By Joseph Kilasara
Tanzania has come of age with the onset of the fourth phase government as we like to call it. The third phase government of Mr Mkapa has made tremendous achievements in addressing the macroeconomics fundamentals of the economy with the exception of unemployment which remains astronomically high.
At the start of Mkapa’s government in 1995, the economy was in a dire state with inflation hovering around 29% and growing; the currency was depreciating daily; foreign donors had deserted the country; tax evasion and corruption, both high level and petty, was seen as a norm; and, as the government was not collecting revenue, salaries were extremely meagre and frequently delayed. For some time the economic and business environment was all but chaotic and the government had lost its credibility and was becoming more of a joke.
Mkapa’s government’s first task was to restore its credibility to foreign donors and creditors as well as the people. Hence the decision to almost freeze expenditure and pay foreign debts much to the distress of the people. Basically, the country had to pay her debts in order to qualify to borrow again and with more than 50% of the national budget dependent on donors, the word ‘choice’ was not in the government’s vocabulary. In this task Mkapa has passed with flying colours as not only has Tanzania qualified for the HIPC debt relief initiative, it has also qualified for the G8 debt relief programme, as well as being among 23 countries around the world to qualify for funding from the Millennium Challenge in the current year.
Some of the key indicators of the government’s achievements include bringing down inflation to 4%, massively increasing revenue collection from Tzs509bn in the year 1996/97 to Tzs1,625bn in the year 2004/05. The next government however cannot afford to relax on revenue collection as, despite the massive increase (150%), it amounts to only about 13% of the national budget which is lower than that of Kenya, Uganda, Rwanda and Malawi. The flow of Foreign Direct Investment (FDI) has been improving consistently from around US$50m in 1996 to more than US$240m at the end of year 2003 which demonstrate the increasing confidence of foreign investors on the future performance of the Tanzania economy.
These achievements have been widely recognised, with Tanzania emerging as the leader in the region’s competitive index moving to 71st position from 82nd last year. Kenya and Uganda were down to 82nd and 92nd respectively as indicated by the World Economic Forum.
However in addressing macroeconomics stability the government has not shown a concerted effort in addressing the high level of unemployment. This can be partly be explained by the lack of a clear strategy to boost growth of the agriculture sector.
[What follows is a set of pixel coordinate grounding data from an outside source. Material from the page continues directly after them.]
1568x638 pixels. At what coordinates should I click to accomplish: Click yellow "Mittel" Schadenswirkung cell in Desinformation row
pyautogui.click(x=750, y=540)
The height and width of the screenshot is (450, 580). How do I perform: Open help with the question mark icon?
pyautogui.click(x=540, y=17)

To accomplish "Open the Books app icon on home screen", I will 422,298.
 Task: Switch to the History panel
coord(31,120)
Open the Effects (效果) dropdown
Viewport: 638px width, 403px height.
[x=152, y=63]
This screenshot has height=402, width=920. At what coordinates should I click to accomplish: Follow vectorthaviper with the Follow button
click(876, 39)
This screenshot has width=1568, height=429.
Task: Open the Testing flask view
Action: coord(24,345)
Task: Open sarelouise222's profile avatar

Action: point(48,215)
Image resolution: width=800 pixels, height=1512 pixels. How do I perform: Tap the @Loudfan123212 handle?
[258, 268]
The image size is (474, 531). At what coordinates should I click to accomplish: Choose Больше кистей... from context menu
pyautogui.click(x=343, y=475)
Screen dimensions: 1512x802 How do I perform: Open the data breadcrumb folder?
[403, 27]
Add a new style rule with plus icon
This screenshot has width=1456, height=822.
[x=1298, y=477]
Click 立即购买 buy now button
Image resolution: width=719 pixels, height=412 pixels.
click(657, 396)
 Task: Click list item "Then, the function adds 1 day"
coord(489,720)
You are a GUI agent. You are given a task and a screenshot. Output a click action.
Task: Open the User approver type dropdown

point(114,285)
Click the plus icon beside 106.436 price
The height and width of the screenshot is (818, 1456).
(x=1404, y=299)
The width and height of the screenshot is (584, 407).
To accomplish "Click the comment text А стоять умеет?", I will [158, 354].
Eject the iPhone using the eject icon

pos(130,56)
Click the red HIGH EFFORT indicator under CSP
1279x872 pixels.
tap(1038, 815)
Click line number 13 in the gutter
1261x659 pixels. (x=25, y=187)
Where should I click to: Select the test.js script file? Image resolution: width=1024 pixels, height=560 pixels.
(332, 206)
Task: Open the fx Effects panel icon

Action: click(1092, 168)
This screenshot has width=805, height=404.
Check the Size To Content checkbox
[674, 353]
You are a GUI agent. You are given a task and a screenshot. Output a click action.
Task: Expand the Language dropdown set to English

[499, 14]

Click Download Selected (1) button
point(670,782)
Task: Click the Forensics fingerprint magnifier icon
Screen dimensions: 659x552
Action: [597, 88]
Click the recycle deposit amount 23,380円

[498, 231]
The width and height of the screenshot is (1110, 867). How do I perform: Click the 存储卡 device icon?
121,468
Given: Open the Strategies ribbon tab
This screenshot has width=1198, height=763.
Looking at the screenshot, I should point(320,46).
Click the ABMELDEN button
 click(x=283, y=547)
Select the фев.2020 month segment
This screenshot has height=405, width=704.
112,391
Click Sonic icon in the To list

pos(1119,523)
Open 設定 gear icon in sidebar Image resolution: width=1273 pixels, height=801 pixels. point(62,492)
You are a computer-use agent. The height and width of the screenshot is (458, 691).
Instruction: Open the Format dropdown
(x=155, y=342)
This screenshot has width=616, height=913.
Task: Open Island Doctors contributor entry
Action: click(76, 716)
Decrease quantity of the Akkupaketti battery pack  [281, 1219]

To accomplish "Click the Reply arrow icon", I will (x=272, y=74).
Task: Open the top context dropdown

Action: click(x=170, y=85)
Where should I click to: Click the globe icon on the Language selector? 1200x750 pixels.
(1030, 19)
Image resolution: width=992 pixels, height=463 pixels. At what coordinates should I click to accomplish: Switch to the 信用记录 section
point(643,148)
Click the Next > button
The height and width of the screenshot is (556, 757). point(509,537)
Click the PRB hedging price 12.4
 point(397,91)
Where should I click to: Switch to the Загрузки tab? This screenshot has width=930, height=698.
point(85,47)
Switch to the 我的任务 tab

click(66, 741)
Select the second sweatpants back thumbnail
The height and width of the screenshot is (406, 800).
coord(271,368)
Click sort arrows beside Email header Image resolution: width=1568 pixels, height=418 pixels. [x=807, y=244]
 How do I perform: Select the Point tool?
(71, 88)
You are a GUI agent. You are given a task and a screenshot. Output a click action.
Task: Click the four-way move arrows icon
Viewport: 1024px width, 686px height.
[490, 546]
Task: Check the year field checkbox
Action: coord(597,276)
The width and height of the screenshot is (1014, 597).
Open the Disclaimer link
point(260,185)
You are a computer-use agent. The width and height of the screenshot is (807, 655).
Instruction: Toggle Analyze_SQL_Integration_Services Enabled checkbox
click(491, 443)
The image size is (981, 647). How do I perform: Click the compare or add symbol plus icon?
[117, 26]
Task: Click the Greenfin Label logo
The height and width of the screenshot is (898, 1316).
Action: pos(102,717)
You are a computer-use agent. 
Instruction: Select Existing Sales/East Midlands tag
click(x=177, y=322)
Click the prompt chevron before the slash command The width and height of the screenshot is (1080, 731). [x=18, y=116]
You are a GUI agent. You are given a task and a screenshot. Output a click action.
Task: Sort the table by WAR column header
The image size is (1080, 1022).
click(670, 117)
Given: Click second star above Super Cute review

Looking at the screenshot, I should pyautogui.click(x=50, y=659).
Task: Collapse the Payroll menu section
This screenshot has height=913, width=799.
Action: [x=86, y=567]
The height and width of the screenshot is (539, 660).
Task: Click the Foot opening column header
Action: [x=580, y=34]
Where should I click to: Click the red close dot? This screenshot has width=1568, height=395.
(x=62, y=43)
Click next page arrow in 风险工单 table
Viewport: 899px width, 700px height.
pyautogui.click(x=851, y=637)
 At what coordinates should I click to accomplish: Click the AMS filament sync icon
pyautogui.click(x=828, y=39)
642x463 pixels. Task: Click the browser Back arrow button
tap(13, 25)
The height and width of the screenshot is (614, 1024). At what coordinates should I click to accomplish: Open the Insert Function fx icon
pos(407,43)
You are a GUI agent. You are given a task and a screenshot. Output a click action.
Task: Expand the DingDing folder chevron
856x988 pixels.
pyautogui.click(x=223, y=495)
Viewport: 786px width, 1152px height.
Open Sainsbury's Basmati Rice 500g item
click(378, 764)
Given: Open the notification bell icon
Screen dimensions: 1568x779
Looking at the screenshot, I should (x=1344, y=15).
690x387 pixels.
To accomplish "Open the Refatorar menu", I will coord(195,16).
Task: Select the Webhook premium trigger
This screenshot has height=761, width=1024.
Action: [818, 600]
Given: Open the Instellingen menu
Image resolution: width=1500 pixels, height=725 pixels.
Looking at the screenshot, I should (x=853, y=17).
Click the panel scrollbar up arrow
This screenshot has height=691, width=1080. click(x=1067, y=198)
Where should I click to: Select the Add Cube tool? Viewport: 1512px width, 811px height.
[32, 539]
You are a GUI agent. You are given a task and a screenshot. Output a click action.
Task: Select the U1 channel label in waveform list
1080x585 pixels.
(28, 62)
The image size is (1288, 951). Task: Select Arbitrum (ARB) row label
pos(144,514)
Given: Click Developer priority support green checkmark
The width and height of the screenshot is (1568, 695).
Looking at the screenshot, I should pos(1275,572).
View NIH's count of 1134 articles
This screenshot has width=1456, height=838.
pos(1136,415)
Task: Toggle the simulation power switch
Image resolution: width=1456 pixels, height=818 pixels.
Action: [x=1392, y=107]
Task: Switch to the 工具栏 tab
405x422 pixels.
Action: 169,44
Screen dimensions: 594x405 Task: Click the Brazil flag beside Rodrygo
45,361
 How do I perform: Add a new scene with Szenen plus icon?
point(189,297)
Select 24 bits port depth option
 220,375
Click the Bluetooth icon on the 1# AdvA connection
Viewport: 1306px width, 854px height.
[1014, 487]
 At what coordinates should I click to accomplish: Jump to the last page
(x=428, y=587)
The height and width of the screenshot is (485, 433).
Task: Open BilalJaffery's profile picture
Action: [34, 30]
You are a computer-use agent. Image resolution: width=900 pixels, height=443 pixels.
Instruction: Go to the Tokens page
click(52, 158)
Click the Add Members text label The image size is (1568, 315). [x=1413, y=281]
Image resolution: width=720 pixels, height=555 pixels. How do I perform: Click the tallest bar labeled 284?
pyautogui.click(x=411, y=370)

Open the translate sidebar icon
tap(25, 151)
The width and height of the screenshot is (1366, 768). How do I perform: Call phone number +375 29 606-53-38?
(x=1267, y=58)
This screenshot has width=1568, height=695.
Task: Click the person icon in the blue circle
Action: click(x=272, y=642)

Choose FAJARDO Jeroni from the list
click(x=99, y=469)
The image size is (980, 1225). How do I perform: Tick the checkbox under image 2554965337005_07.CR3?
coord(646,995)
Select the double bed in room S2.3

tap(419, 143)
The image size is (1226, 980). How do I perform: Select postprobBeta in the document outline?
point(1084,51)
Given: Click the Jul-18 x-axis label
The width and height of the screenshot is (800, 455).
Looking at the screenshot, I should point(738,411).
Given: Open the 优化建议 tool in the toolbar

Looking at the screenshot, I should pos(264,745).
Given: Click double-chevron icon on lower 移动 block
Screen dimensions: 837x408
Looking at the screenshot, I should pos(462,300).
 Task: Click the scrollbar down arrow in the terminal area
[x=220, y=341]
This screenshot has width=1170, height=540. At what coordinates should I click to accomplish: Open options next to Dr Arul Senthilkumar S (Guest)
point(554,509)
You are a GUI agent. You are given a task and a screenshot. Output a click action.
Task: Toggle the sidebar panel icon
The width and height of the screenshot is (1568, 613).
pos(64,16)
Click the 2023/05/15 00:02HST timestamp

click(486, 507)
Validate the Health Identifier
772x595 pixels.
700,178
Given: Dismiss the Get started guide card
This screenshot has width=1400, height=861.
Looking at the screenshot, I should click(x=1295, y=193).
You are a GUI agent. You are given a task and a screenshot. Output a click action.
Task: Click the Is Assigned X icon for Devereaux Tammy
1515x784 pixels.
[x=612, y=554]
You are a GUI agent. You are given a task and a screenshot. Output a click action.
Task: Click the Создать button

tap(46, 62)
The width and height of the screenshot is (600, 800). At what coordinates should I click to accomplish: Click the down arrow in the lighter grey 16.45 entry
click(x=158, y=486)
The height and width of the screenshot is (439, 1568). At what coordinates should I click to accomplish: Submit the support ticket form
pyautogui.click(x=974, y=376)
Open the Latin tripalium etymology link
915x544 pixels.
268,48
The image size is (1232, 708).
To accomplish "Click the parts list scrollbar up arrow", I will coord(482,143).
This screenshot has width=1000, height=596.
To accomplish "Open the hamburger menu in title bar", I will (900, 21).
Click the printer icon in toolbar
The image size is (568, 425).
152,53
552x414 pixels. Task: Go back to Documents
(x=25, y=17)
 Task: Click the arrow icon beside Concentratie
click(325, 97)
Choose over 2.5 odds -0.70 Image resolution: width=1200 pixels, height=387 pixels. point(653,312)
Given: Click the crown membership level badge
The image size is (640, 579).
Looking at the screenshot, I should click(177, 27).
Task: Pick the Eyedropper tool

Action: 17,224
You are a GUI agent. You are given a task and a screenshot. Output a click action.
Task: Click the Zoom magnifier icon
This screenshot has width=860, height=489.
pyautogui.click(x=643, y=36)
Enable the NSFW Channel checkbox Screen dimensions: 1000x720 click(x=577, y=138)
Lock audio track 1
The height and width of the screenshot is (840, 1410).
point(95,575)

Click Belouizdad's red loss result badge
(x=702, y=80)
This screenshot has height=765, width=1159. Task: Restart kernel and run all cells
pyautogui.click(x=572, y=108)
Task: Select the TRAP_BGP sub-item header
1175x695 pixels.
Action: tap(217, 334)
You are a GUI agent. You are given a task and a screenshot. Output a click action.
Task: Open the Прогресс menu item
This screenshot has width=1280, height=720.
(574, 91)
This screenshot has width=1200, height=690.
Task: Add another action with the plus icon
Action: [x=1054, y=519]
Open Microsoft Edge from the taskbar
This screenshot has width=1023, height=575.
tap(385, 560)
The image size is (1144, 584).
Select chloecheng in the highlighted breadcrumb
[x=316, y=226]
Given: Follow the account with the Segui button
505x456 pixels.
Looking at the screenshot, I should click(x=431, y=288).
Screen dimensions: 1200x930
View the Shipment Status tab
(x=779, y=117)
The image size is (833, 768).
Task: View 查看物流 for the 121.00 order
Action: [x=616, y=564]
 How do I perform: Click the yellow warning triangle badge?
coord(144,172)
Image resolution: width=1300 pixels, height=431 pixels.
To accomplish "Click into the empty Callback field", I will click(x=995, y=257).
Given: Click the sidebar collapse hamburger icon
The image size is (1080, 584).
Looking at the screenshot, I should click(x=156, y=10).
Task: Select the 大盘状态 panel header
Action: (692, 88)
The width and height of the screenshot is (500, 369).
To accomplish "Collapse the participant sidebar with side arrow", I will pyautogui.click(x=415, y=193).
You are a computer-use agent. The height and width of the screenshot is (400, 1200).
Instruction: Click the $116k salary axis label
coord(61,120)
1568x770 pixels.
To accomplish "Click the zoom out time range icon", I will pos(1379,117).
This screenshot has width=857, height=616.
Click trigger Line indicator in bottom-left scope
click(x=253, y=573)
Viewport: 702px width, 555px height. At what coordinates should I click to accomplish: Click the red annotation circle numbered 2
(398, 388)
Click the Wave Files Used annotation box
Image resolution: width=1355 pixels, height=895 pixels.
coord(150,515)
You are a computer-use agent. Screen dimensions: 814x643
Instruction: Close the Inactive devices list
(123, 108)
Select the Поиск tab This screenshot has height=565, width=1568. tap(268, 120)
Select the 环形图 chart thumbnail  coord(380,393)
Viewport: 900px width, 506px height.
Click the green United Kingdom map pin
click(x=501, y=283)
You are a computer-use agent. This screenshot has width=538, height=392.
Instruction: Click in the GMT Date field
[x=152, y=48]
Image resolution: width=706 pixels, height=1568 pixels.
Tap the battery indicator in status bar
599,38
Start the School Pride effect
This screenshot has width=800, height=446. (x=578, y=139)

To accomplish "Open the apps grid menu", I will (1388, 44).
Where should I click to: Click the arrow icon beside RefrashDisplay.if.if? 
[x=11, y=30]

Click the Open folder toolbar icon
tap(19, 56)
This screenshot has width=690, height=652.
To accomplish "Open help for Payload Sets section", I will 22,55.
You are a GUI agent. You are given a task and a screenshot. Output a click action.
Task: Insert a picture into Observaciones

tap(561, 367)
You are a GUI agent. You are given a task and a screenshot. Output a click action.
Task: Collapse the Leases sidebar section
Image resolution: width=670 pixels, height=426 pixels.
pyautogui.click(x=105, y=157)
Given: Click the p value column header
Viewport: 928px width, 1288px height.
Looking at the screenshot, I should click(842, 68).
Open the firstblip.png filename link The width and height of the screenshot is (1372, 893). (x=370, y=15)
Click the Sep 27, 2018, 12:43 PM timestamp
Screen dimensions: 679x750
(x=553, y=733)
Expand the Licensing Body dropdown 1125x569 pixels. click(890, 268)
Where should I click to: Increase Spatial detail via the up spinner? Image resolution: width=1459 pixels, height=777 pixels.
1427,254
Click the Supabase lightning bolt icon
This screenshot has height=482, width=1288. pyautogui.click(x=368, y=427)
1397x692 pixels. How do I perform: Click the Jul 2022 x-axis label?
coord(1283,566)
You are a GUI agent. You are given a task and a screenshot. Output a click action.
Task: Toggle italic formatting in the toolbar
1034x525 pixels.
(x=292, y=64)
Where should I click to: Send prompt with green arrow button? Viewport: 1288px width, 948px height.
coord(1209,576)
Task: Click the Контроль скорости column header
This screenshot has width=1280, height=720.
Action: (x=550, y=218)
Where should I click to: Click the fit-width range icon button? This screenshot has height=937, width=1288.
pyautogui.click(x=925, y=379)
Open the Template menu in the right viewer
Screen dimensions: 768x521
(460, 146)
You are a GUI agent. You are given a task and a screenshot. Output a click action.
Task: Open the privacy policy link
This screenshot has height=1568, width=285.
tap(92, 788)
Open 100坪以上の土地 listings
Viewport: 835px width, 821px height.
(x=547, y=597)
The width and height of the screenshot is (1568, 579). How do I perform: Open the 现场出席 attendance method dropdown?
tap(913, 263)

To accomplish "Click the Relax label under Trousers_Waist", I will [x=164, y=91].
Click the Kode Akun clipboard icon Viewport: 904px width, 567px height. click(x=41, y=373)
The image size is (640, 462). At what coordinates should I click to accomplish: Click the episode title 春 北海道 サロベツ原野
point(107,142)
By 2003 agriculture contributed about 47% of the national GDP but only grew by a paltry 5%. A high growth of 15% was achieved in the mining sector but this had little impact on the GDP as its total contribution is only about 3%. This situation is not at all helped by the increased inflow of FDI to the country as only about 7% went to agriculture with mining taking a whopping 39% (Bank of Tanzania -2003). It is the agriculture sector, where the majority of the working population are self employed, that will be crucial in maintaining the peace and stability of the country and hence the benefits of economic growth. Mkapa’s government has laid the foundation. It is crucial for the current regime to ensure that the benefits trickles down to the masses; there is no better way of doing this than by modernising the way we farm.
The problem of unemployment is further exacerbated by the low level of public spending on education of about 4% of GDP. The United Nations Conference on Trade and Development (UNCTAD) has stated: “The low level of education and skills contributes to low productivity which necessitates constant supervision and motivation”. Though Universal Primary Education is being seen as a way forward, more needs to be done to ensure that quality is assured rather than an increased quantity of school leavers.